Work instructions: The expected result is an exact copy of the lines from the one holding "You are a GUI" to the last line of the material, with pictures removed and nothing added.

Provided data:
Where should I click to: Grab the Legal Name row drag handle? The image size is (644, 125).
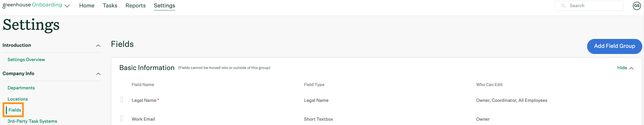tap(122, 100)
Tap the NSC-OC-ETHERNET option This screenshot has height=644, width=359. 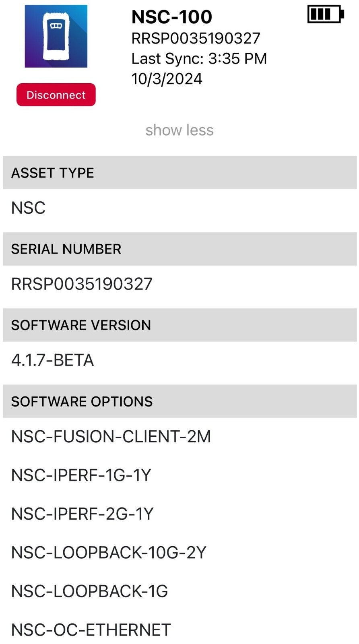[91, 630]
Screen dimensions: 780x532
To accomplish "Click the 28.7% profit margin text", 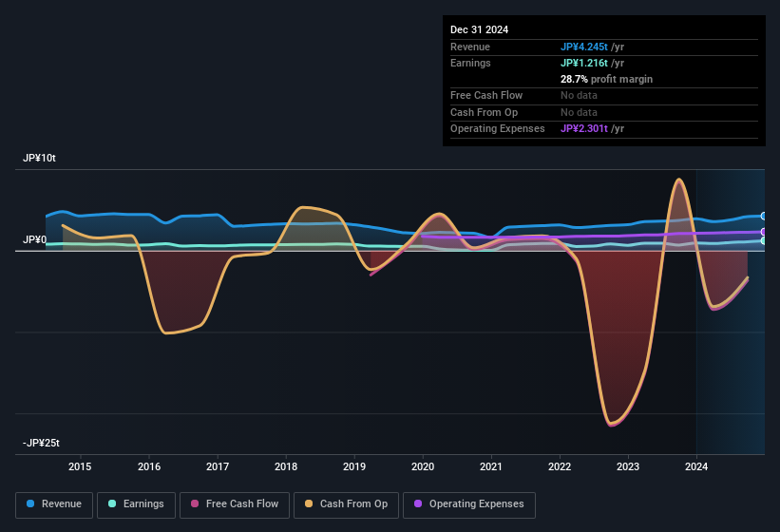I will coord(606,79).
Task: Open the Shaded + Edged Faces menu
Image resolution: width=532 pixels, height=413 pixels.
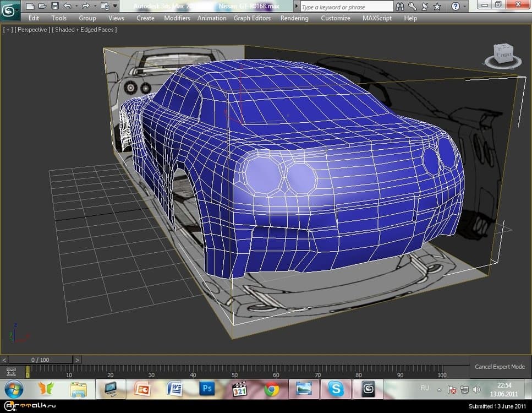Action: click(x=84, y=30)
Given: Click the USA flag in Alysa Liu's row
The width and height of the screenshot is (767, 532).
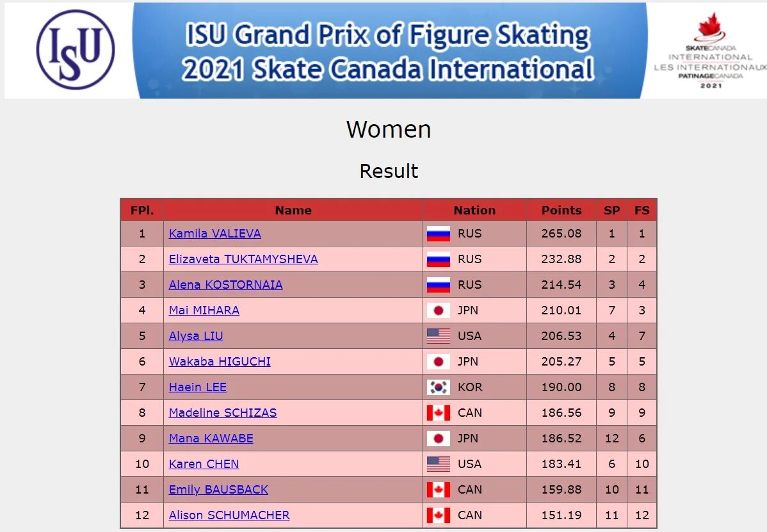Looking at the screenshot, I should click(439, 336).
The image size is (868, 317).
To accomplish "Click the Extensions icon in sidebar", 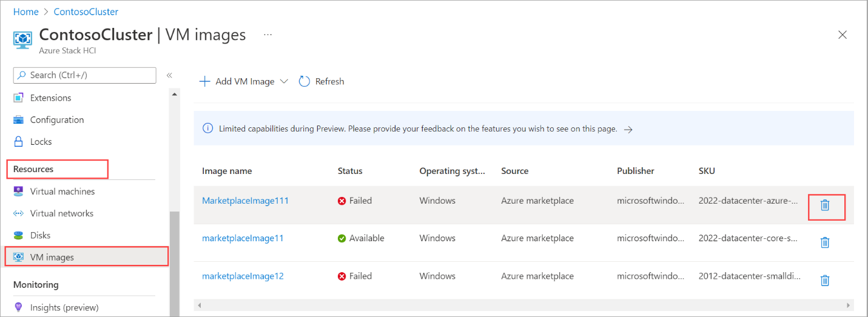I will click(19, 98).
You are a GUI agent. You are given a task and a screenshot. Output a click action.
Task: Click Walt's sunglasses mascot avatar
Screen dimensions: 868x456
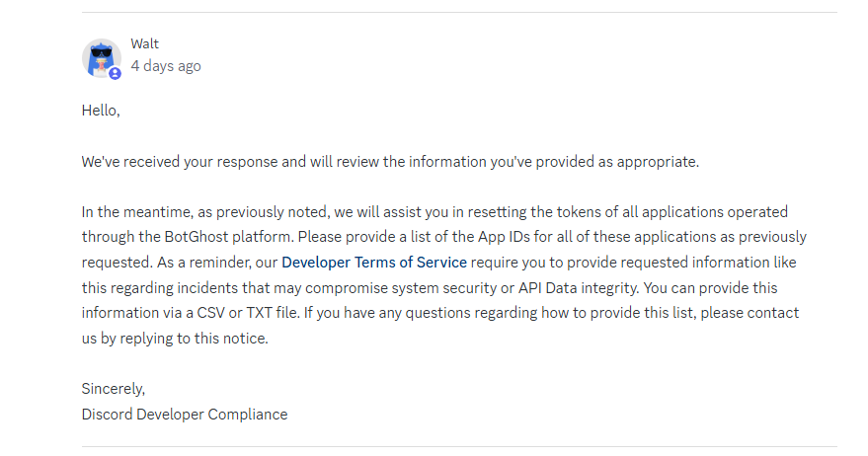coord(102,57)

Reply:
You are a GUI agent. You are given a task and a screenshot. Output a click action.
Task: Click Walt's sunglasses mascot avatar
Screen dimensions: 868x456
coord(102,57)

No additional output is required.